Brief: Could you print, exactly as they stand, the lines from the one holding "Given: Click the ホスト名 row label" to the end of the data below, and nothing more?

^^^^^^^^

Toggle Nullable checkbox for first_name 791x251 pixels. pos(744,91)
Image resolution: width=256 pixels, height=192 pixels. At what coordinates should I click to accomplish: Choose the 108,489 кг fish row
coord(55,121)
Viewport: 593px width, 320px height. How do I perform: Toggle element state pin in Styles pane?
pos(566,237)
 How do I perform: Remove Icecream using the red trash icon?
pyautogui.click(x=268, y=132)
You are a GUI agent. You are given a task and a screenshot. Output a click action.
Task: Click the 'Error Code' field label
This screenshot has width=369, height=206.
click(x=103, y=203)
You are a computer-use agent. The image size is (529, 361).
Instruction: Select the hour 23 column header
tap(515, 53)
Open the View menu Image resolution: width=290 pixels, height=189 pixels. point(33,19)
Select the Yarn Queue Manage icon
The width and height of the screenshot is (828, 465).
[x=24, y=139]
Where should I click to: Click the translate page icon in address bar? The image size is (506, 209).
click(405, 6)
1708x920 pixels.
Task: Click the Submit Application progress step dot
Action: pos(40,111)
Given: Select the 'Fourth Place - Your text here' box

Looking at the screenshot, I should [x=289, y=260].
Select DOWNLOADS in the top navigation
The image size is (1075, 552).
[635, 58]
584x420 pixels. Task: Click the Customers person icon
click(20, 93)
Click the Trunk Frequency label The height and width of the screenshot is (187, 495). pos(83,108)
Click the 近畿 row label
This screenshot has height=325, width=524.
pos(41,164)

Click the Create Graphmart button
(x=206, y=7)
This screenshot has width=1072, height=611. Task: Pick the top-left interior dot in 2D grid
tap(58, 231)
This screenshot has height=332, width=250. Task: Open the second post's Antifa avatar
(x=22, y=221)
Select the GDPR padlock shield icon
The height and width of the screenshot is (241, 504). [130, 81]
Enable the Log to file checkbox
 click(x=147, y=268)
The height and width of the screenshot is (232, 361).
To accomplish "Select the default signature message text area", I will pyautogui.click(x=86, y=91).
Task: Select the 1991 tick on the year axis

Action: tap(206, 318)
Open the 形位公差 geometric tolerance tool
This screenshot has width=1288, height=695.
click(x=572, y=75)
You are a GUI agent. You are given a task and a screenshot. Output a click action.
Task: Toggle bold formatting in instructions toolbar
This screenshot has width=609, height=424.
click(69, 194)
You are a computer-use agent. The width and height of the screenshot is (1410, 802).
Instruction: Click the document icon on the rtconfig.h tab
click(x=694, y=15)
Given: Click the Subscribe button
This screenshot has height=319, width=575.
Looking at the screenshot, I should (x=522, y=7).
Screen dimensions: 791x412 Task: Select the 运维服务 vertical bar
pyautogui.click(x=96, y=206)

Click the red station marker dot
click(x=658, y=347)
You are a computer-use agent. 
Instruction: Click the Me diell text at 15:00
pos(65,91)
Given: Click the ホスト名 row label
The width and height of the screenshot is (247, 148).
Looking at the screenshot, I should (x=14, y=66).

^^^^^^^^

Problem solution:
Given: Click the ホスト名 row label
The width and height of the screenshot is (247, 148).
Looking at the screenshot, I should (x=14, y=66).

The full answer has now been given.